Federated analysis of BRCA1 and BRCA2 variation in a Japanese cohort
James Casaletto,
Michael Parsons,
Charles Markello,
Yusuke Iwasaki,
Yukihide Momozawa,
Amanda B. Spurdle,
Melissa Cline
Affiliations
James Casaletto
UC Santa Cruz Genomics Institute, Mail Stop: Genomics, University of California, 1156 High Street, Santa Cruz, CA 95064, USA; Corresponding author
Michael Parsons
QIMR Berghofer Medical Research Institute, 300 Herston Rd., Herston, QLD 4006, Australia
Charles Markello
UC Santa Cruz Genomics Institute, Mail Stop: Genomics, University of California, 1156 High Street, Santa Cruz, CA 95064, USA
Yusuke Iwasaki
Laboratory for Genotyping Development, RIKEN Center for Integrative Medical Sciences, 1-7-22 Suehiro-cho, Tsurumi-ku, Yokohama City, Kanagawa 230-0045, Japan
Yukihide Momozawa
Laboratory for Genotyping Development, RIKEN Center for Integrative Medical Sciences, 1-7-22 Suehiro-cho, Tsurumi-ku, Yokohama City, Kanagawa 230-0045, Japan
Amanda B. Spurdle
QIMR Berghofer Medical Research Institute, 300 Herston Rd., Herston, QLD 4006, Australia
Melissa Cline
UC Santa Cruz Genomics Institute, Mail Stop: Genomics, University of California, 1156 High Street, Santa Cruz, CA 95064, USA
Summary: More than 40% of the germline variants in ClinVar today are variants of uncertain significance (VUSs).

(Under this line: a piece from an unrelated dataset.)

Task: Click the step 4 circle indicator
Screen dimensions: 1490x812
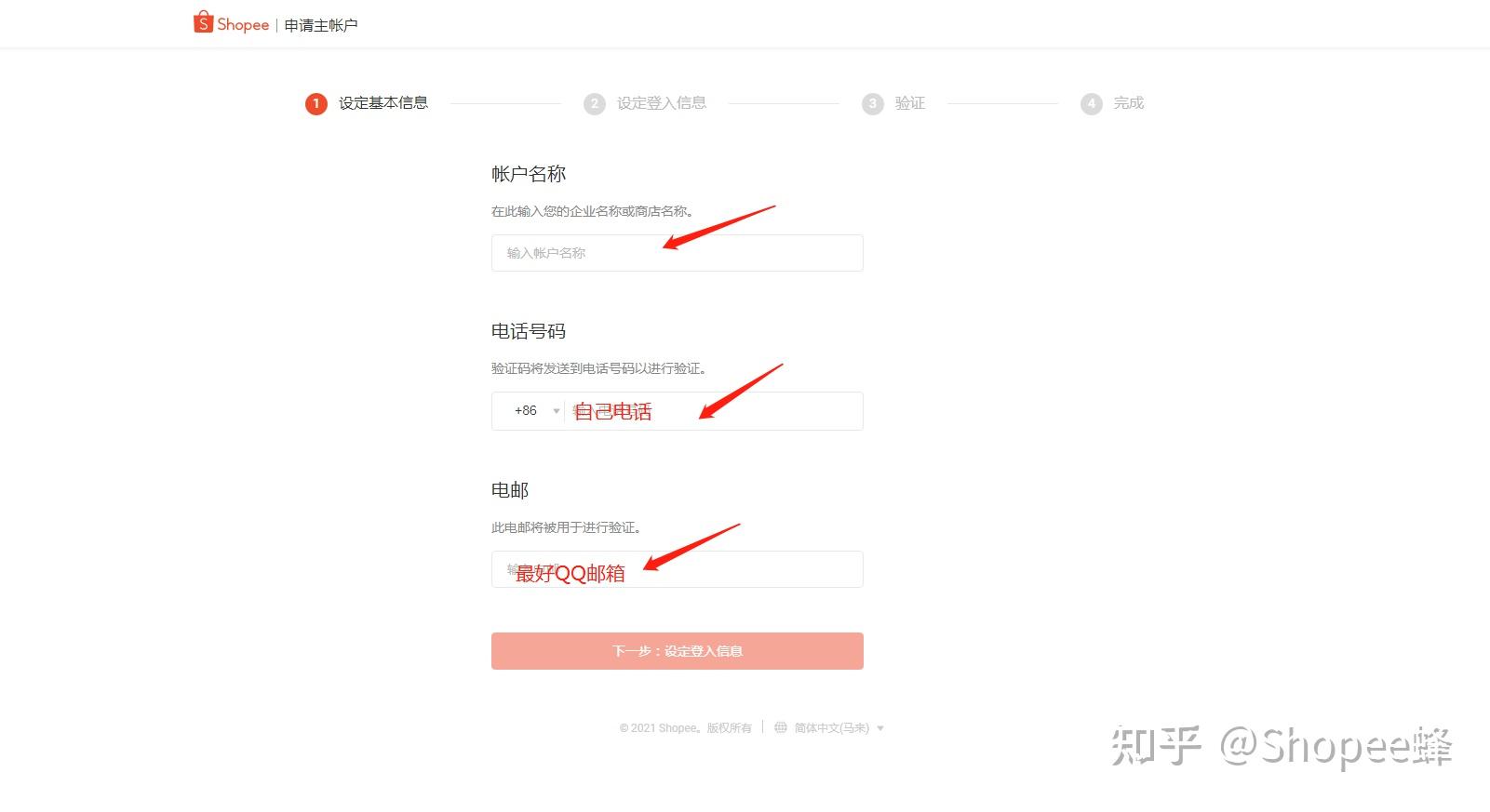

These variants remain unclassified in part because the patient-level data needed for their interpretation is siloed. Federated analysis can overcome this problem by “bringing the code to the data”: analyzing the sensitive patient-level data computationally within its secure home institution and providing researchers with valuable insights from data that would not otherwise be accessible. We tested this principle with a federated analysis of breast cancer clinical data at RIKEN, derived from the BioBank Japan repository. We were able to analyze these data within RIKEN’s secure computational framework without the need to transfer the data, gathering evidence for the interpretation of several variants. This exercise represents an approach to help realize the core charter of the Global Alliance for Genomics and Health (GA4GH): to responsibly share genomic data for the benefit of human health.